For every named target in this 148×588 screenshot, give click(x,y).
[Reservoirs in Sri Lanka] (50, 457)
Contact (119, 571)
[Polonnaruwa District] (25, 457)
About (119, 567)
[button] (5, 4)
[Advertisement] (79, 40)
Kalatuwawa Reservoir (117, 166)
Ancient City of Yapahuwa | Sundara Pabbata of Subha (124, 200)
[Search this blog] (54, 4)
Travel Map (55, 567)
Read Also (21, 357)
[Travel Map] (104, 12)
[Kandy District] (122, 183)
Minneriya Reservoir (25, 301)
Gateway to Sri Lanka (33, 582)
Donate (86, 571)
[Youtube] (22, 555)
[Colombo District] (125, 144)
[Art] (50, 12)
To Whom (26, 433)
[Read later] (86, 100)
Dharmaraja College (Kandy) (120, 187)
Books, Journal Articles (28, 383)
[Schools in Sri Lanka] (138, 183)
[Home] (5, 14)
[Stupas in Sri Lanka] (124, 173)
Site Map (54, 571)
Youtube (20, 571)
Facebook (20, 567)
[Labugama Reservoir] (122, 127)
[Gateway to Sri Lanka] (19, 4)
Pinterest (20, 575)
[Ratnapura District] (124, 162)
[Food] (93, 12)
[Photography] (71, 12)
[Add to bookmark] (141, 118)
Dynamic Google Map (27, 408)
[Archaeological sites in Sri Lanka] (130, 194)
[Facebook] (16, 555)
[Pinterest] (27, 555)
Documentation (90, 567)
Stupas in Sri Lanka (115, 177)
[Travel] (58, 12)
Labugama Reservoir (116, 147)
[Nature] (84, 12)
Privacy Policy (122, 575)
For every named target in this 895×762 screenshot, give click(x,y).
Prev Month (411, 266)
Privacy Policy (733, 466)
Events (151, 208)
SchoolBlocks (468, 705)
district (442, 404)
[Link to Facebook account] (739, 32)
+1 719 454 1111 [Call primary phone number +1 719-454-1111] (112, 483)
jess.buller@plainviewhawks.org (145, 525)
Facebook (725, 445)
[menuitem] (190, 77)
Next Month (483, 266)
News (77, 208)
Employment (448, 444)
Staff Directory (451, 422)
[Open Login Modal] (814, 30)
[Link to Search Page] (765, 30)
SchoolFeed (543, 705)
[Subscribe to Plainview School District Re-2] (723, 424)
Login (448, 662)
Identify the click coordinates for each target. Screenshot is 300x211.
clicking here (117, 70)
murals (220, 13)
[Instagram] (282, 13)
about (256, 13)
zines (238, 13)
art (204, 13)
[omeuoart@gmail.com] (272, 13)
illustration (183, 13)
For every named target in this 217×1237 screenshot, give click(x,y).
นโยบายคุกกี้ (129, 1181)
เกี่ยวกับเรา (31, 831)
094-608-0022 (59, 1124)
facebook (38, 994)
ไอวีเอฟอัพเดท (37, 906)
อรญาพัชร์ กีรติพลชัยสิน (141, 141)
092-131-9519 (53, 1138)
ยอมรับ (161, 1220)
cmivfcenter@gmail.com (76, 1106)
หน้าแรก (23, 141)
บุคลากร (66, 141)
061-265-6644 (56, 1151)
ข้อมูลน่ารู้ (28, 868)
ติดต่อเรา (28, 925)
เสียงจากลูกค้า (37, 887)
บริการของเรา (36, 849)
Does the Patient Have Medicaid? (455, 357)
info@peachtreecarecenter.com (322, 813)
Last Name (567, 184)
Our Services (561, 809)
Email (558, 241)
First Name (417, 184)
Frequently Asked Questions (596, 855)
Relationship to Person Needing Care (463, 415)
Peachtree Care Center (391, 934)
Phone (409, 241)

## Aim
Rewrite every line of the listing above as a JSON list of strings, one string per line, leaving out any blank lines.

## Solution to the exercise
[
  "For every named target in this 148×588 screenshot, give click(x,y).",
  "[Reservoirs in Sri Lanka] (50, 457)",
  "Contact (119, 571)",
  "[Polonnaruwa District] (25, 457)",
  "About (119, 567)",
  "[button] (5, 4)",
  "[Advertisement] (79, 40)",
  "Kalatuwawa Reservoir (117, 166)",
  "Ancient City of Yapahuwa | Sundara Pabbata of Subha (124, 200)",
  "[Search this blog] (54, 4)",
  "Travel Map (55, 567)",
  "Read Also (21, 357)",
  "[Travel Map] (104, 12)",
  "[Kandy District] (122, 183)",
  "Minneriya Reservoir (25, 301)",
  "Gateway to Sri Lanka (33, 582)",
  "Donate (86, 571)",
  "[Youtube] (22, 555)",
  "[Colombo District] (125, 144)",
  "[Art] (50, 12)",
  "To Whom (26, 433)",
  "[Read later] (86, 100)",
  "Dharmaraja College (Kandy) (120, 187)",
  "Books, Journal Articles (28, 383)",
  "[Schools in Sri Lanka] (138, 183)",
  "[Home] (5, 14)",
  "[Stupas in Sri Lanka] (124, 173)",
  "Site Map (54, 571)",
  "Youtube (20, 571)",
  "Facebook (20, 567)",
  "[Labugama Reservoir] (122, 127)",
  "[Gateway to Sri Lanka] (19, 4)",
  "Pinterest (20, 575)",
  "[Ratnapura District] (124, 162)",
  "[Food] (93, 12)",
  "[Photography] (71, 12)",
  "[Add to bookmark] (141, 118)",
  "Dynamic Google Map (27, 408)",
  "[Archaeological sites in Sri Lanka] (130, 194)",
  "[Facebook] (16, 555)",
  "[Pinterest] (27, 555)",
  "Documentation (90, 567)",
  "Stupas in Sri Lanka (115, 177)",
  "[Travel] (58, 12)",
  "Labugama Reservoir (116, 147)",
  "[Nature] (84, 12)",
  "Privacy Policy (122, 575)",
  "For every named target in this 895×762 screenshot, give click(x,y).",
  "Prev Month (411, 266)",
  "Privacy Policy (733, 466)",
  "Events (151, 208)",
  "SchoolBlocks (468, 705)",
  "district (442, 404)",
  "[Link to Facebook account] (739, 32)",
  "+1 719 454 1111 [Call primary phone number +1 719-454-1111] (112, 483)",
  "jess.buller@plainviewhawks.org (145, 525)",
  "Facebook (725, 445)",
  "[menuitem] (190, 77)",
  "Next Month (483, 266)",
  "News (77, 208)",
  "Employment (448, 444)",
  "Staff Directory (451, 422)",
  "[Open Login Modal] (814, 30)",
  "[Link to Search Page] (765, 30)",
  "SchoolFeed (543, 705)",
  "[Subscribe to Plainview School District Re-2] (723, 424)",
  "Login (448, 662)",
  "Identify the click coordinates for each target. Screenshot is 300x211.",
  "clicking here (117, 70)",
  "murals (220, 13)",
  "[Instagram] (282, 13)",
  "about (256, 13)",
  "zines (238, 13)",
  "art (204, 13)",
  "[omeuoart@gmail.com] (272, 13)",
  "illustration (183, 13)",
  "For every named target in this 217×1237 screenshot, give click(x,y).",
  "นโยบายคุกกี้ (129, 1181)",
  "เกี่ยวกับเรา (31, 831)",
  "094-608-0022 (59, 1124)",
  "facebook (38, 994)",
  "ไอวีเอฟอัพเดท (37, 906)",
  "อรญาพัชร์ กีรติพลชัยสิน (141, 141)",
  "092-131-9519 (53, 1138)",
  "ยอมรับ (161, 1220)",
  "cmivfcenter@gmail.com (76, 1106)",
  "หน้าแรก (23, 141)",
  "บุคลากร (66, 141)",
  "061-265-6644 (56, 1151)",
  "ข้อมูลน่ารู้ (28, 868)",
  "ติดต่อเรา (28, 925)",
  "เสียงจากลูกค้า (37, 887)",
  "บริการของเรา (36, 849)",
  "Does the Patient Have Medicaid? (455, 357)",
  "info@peachtreecarecenter.com (322, 813)",
  "Last Name (567, 184)",
  "Our Services (561, 809)",
  "Email (558, 241)",
  "First Name (417, 184)",
  "Frequently Asked Questions (596, 855)",
  "Relationship to Person Needing Care (463, 415)",
  "Peachtree Care Center (391, 934)",
  "Phone (409, 241)"
]